During a speech on Feb. 13 to a gathering of IRGC rank and file in Semnan, capital of the northern province of Semnan, the former commander of the IRGC Ground Forces, Brigadier General Mohammad Jafar Asadi, said: “We will continue on the righteous path irrespective of politicians making any progress or not. We are not worried about the outcome of the talks, and neither are the followers of Velayat-e Faqih [guardianship of the Islamic jurist].”

“As martyred general Ghasem Soleimani said, we are the children of Ashura,” General Asadi added. “Our religion, dignity, and honor are non-negotiable.”

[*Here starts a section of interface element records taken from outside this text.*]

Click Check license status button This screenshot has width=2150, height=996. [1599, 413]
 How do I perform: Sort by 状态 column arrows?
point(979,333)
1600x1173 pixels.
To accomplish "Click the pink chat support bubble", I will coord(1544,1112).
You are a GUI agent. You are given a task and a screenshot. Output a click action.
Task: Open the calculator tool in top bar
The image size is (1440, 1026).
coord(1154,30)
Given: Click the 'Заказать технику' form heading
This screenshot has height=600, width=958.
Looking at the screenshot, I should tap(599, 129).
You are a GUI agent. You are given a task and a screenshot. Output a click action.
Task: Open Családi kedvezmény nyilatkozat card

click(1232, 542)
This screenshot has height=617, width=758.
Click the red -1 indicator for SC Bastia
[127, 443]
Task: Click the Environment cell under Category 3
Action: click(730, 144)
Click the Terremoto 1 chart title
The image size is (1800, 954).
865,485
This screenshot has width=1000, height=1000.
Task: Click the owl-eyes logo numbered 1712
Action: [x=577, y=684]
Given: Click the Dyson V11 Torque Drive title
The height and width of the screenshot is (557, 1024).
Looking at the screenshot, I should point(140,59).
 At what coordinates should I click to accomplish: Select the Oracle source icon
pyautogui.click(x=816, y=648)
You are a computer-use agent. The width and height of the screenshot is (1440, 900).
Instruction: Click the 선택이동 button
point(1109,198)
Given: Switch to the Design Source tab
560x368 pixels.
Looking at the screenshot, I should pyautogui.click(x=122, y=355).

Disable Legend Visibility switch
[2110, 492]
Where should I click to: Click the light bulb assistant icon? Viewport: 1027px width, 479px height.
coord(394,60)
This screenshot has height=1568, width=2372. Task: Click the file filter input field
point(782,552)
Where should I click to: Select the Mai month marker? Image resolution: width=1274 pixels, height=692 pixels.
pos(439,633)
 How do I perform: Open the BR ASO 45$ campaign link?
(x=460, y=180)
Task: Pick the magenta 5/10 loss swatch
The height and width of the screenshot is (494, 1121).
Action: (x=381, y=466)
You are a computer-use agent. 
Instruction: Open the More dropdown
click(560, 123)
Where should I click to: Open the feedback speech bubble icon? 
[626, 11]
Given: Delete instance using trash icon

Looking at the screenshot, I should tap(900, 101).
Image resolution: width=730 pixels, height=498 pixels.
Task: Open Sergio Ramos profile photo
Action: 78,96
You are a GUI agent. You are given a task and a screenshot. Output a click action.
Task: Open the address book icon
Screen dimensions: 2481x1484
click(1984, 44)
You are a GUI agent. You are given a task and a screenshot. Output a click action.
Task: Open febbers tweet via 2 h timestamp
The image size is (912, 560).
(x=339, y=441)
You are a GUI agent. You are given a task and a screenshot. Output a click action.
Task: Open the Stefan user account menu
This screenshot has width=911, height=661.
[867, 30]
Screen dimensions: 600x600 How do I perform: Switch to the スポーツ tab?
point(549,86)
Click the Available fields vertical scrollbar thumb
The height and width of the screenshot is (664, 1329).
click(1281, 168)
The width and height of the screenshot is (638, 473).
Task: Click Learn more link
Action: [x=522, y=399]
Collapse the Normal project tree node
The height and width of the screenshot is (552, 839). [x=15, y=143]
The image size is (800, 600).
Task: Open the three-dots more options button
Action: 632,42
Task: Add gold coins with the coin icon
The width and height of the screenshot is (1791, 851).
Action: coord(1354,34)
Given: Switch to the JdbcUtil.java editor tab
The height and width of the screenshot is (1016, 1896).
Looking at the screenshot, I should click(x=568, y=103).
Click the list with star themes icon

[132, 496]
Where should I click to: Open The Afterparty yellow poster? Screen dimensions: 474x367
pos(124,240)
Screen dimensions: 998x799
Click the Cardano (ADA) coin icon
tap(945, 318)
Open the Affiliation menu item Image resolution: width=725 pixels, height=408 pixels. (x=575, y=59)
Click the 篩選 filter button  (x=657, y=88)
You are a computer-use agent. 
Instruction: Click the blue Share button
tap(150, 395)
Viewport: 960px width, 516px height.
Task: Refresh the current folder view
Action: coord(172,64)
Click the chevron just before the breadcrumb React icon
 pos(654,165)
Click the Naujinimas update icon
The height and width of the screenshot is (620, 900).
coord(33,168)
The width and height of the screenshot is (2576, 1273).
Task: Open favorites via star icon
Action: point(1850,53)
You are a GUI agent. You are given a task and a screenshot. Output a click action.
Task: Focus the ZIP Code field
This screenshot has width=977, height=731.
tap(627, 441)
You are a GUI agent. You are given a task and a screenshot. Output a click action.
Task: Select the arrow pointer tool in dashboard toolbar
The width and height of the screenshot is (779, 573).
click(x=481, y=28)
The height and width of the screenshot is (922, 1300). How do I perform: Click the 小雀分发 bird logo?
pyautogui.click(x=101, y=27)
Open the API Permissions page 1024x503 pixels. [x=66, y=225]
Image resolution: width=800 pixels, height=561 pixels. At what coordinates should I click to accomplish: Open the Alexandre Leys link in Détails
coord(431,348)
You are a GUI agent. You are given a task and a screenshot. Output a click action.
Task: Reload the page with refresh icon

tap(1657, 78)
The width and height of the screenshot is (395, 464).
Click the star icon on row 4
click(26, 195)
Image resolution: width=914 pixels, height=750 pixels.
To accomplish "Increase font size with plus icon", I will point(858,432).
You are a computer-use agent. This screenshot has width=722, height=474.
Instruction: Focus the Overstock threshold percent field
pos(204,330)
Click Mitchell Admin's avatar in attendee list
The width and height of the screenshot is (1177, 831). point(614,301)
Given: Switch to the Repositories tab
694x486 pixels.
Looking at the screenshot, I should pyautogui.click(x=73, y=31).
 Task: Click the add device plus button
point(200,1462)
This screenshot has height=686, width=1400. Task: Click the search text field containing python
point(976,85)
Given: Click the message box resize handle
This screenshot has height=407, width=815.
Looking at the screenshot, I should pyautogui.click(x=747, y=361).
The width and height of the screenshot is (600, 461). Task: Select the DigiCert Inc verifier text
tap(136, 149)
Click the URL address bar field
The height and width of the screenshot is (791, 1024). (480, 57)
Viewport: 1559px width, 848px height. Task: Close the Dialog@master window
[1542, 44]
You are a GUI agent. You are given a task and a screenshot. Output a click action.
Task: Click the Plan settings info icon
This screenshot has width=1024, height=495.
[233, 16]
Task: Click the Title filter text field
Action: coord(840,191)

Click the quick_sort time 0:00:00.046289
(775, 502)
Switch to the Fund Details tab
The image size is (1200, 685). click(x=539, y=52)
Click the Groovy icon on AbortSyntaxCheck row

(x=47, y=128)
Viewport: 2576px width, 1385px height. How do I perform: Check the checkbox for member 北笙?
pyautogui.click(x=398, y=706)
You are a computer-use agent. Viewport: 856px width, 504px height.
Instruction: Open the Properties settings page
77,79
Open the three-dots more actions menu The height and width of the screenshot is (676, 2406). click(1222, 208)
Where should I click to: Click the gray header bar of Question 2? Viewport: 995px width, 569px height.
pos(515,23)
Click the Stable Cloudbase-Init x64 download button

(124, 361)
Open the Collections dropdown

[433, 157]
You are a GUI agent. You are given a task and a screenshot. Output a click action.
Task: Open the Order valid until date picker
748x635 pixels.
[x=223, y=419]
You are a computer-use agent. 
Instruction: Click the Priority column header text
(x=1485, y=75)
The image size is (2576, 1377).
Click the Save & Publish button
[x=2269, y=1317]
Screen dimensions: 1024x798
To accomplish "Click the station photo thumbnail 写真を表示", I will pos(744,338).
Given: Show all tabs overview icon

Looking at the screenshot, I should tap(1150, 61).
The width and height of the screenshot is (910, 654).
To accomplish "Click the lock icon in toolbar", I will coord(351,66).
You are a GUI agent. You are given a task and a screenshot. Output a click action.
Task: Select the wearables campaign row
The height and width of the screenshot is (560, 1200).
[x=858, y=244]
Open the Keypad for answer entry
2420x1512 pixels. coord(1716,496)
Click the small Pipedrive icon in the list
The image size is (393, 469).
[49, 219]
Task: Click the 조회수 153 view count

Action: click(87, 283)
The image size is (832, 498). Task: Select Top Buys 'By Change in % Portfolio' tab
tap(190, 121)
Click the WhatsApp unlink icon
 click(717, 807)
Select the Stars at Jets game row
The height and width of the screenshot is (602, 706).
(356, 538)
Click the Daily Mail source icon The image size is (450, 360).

Speaking to reporters on Feb. 19, the White House Press Secretary, Jen Psaki, said that the “Vienna talks will produce real results.”

Three days earlier, Admiral Shamkhani tweeted: “We will not hold extra-JCPOA talks with the unreliable Americans and ineffective Europeans.”

The comments by all sides show that the Vienna talks most likely include Iran’s missile program and regional activities — topics that Mr. Khamenei has repeatedly said are “sacred to the revolution” and are non-negotiable.

The Islamic Republic and Mr. Khamenei have only two options. They could give in and strike a deal, or accept the domestic and international consequences of the sanctions and even move towards a military conflict.

It is unclear what role Khamenei plays in the current situation. Can he persuade the IRGC and economic cartels operating under its auspices to accept another deal?

Khamenei may be ready for another and yet more painful “heroic flexibility” if he believes he can wield enough power among the regime’s supporters inside Iran to achieve his goal. However, the prevailing political climate may dictate his decision if his powers have diminished, and he comes under domestic and international pressure.

In an interview with the Iranian state TV in 2019, Ali Akbar Velayati, a senior advisor to Khamenei on foreign policy matters, noted that “the nuclear agreement was a state affair and not an individual decision.” Mr. Velayati admitted that “failure to have signed the agreement in 2015 would have led to war.”

Former U.S. President Donald Trump cited Iran’s violation of the JCPOA articles as the reason for its country’s unilateral withdrawal from the treaty in May 2018.

Mr. Trump and his government argued that Iran had spent millions of dollars it had received from former President Barack Obama’s government, after the signing of the JCPOA in 2015, on its secret nuclear and missile programs and terrorist activities.